Katayama was among the first Japanese auto executives to understand that foreign cars had to be customized for the American market. He understood that the initial Datsuns were underpowered and unrefined and nagged the home office for improvements such as bigger engines, better fit and finish and improved brakes.
His badgering paid off in 1968, when the new Datsun 510 models arrived at the Port of Los Angeles. The 510 was a small, durable four-door sedan that performed well and sold for a price -- about $1,800 -- that was within nearly everyone’s reach. Automotive buffs compared the car favorably to the BMW 1600, a German-made sedan that sold for about $5,000 at the time. The 510 powered Datsun to a sales boom, especially in import-friendly California.
U.S. growth turned Nissan into an international automotive powerhouse. In 1981, Nissan decided to phase out the Datsun name. The company wanted to sell all its cars under the same name, no matter the market. But that strategy lasted only a few years until Nissan launched its Infiniti luxury division in 1989.
Now it makes sense to establish a third brand to sell in developing markets, said Aaron Bragman, an analyst with IHS Automotive.
“What this does is safeguard the Nissan and Infiniti brands,” Bragman said.
The new Datsuns will be small, inexpensive cars without the power and amenities of Nissan’s other brands. To sell such vehicles under the Nissan name could hurt the reputation of the parent brand, he said.
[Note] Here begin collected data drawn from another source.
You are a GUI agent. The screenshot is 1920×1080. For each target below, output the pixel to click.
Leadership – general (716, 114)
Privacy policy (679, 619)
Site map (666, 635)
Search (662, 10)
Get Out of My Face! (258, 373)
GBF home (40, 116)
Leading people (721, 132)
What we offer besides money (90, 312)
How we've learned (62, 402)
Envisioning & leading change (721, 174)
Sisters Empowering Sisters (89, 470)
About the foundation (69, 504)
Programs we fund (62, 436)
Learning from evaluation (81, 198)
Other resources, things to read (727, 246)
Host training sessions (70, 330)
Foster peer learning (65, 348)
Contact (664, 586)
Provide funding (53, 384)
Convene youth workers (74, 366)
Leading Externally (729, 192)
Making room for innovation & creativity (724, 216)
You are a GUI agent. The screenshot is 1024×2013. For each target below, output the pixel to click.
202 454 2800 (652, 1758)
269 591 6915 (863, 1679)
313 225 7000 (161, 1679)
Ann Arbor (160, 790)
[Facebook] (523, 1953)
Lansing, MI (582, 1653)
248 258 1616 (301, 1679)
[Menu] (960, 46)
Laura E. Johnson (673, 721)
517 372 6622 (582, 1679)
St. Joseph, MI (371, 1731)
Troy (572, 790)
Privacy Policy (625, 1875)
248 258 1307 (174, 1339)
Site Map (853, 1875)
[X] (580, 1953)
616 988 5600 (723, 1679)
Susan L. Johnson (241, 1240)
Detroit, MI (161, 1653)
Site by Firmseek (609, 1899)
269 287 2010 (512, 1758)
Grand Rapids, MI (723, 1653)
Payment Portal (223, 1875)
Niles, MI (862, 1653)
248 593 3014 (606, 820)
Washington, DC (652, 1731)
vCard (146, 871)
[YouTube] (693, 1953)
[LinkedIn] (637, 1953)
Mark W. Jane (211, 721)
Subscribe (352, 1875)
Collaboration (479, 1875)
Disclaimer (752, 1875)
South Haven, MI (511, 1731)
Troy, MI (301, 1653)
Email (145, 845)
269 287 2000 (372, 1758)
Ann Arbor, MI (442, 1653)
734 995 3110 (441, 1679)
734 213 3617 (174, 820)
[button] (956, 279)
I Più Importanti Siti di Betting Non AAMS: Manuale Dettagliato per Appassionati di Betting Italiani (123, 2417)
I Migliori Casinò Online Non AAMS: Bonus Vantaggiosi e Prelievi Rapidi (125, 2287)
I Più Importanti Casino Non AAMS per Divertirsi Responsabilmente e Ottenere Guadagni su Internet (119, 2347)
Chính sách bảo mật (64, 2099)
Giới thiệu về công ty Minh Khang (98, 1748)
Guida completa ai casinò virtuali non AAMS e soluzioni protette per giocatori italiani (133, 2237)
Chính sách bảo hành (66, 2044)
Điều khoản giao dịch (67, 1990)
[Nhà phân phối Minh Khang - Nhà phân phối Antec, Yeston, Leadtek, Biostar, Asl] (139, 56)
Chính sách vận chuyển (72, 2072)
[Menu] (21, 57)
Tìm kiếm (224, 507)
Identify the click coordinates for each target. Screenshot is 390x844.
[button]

General Motors Co. has taken the same approach in China to protect its Chevrolet and Buick nameplates by partnering with Liuzhou Wuling Motors Co. to sell vehicles under Baojun brand name that can compete with the small, inexpensive cars sold for the mass market there, Bragman said.
He doesn’t expect American consumers to pine for a new Datsun, except perhaps for a few diehard 240Z fans in Southern California.
“The name has been gone so long it doesn’t carry any huge nostalgia,” he said.